IC 451 shown on schematic as output V IC to deflection yokes. with IC2V00 as Horiz. & Vert sync.
Board looks good in that area. nothing burnt and no swollen caps. Sorry I failed to mention that the set has turned on once in a while if someone fools with it long enough.
Checked IC 451 carefully on reverse side of PC board. There is no sign of overheating and the solder connections appear to be clean and shiny. I can re-flow the joints and will do so but I'm not convinced this is going to solve my problem. I don't want to put it back together after having found nothing definite.
comment?
Did the re-flow on the 7 connections. Diode D522 is the only thing I found on the entire board that appears to have been HOT. I also did a re-solder on that after checking the diode to determine it was OK..
I'm not convinced that the fix presented to me is applicable to this particular TV since there was no sign of overheating at all in this area. while I appreciate the input I would like another opinion please.

*Recorded data*.

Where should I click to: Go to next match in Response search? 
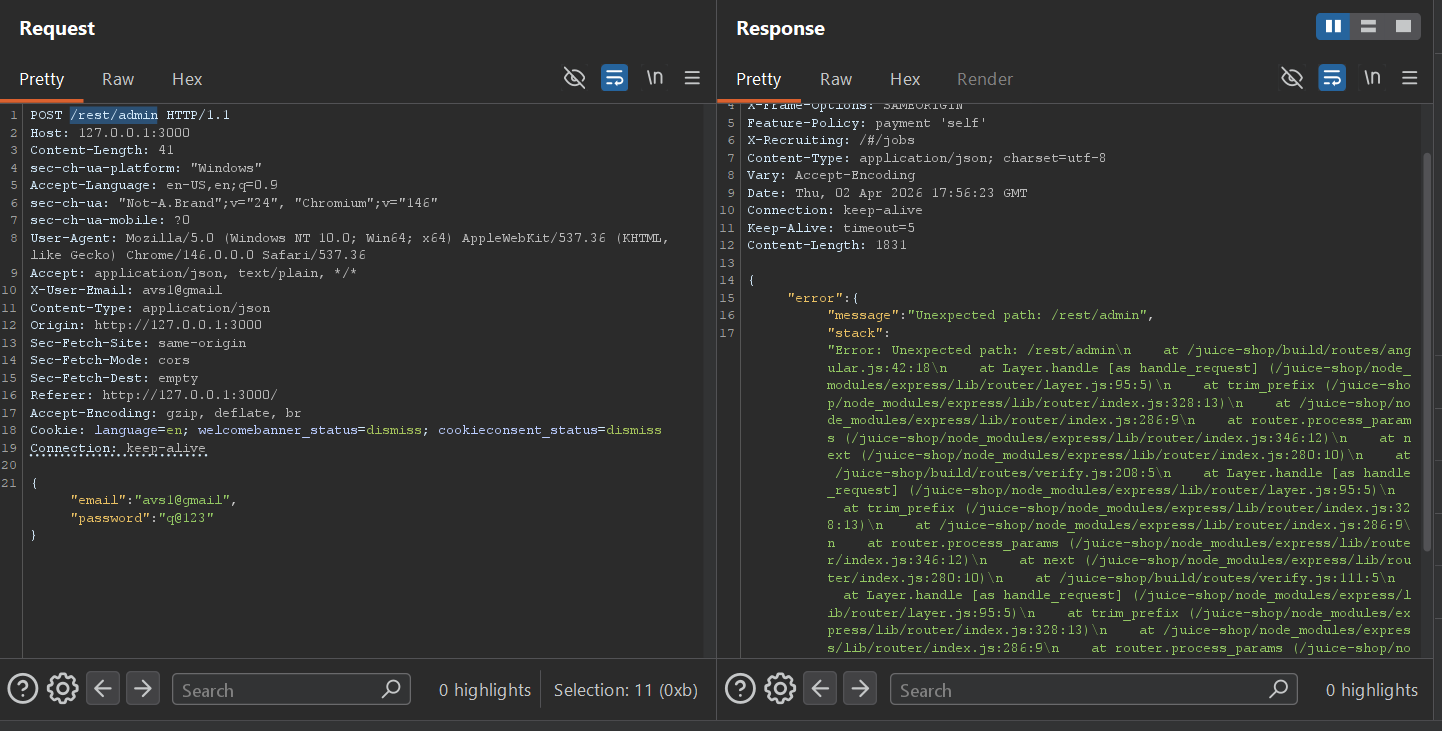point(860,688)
* * *
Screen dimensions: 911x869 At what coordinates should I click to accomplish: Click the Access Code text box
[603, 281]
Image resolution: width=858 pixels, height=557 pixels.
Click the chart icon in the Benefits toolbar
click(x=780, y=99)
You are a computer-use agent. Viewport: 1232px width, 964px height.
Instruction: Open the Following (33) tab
---
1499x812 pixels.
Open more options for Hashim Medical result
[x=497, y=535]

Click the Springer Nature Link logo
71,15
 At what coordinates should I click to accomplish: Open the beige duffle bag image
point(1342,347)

*Work task A*. In the TV repair post, why does the writer doubt that the suggested fix applies to this particular set?
*Work task B*. Write the next part of the TV repair post, starting after its final sentence.

*Answer area A*. The writer doubts the fix because there was no sign of overheating at all in the area around IC 451. The solder connections there also appeared clean and shiny.

*Answer area B*.
Did all that before contacting Fix-Ya. I researched the problem on the internet too. I've been unable to tie this down with standard troubleshooting techniques. If it sometimes works that eliminates a lot of things but we've been through the easy stuff. I'm looking for what is in the circuit that would stop the set from turning on. Please read what's been done before making additional suggestions - note it's out of the set and on my bench at present so counting the light flashes etc. is not applicable.
Jeeze that sounded harsh - Sorry - It's been a looong day.
Sounds like a totally different chassis.
This one has 2 boards. The one on the left has all the RF - the one on the right has all the power supplies. Is there any way I could send you .jpg's of the boards?
Can't seem to find out how to post pictures in reference to my post.
No big metal box on the left hand side. Just two boards side by side. The power supply board is on the right. I have ordered a new capacitor tester and will attempt to find a bad Cap. in - first the power board and next the signal board. I 've found no instructions on how to post pics on the site.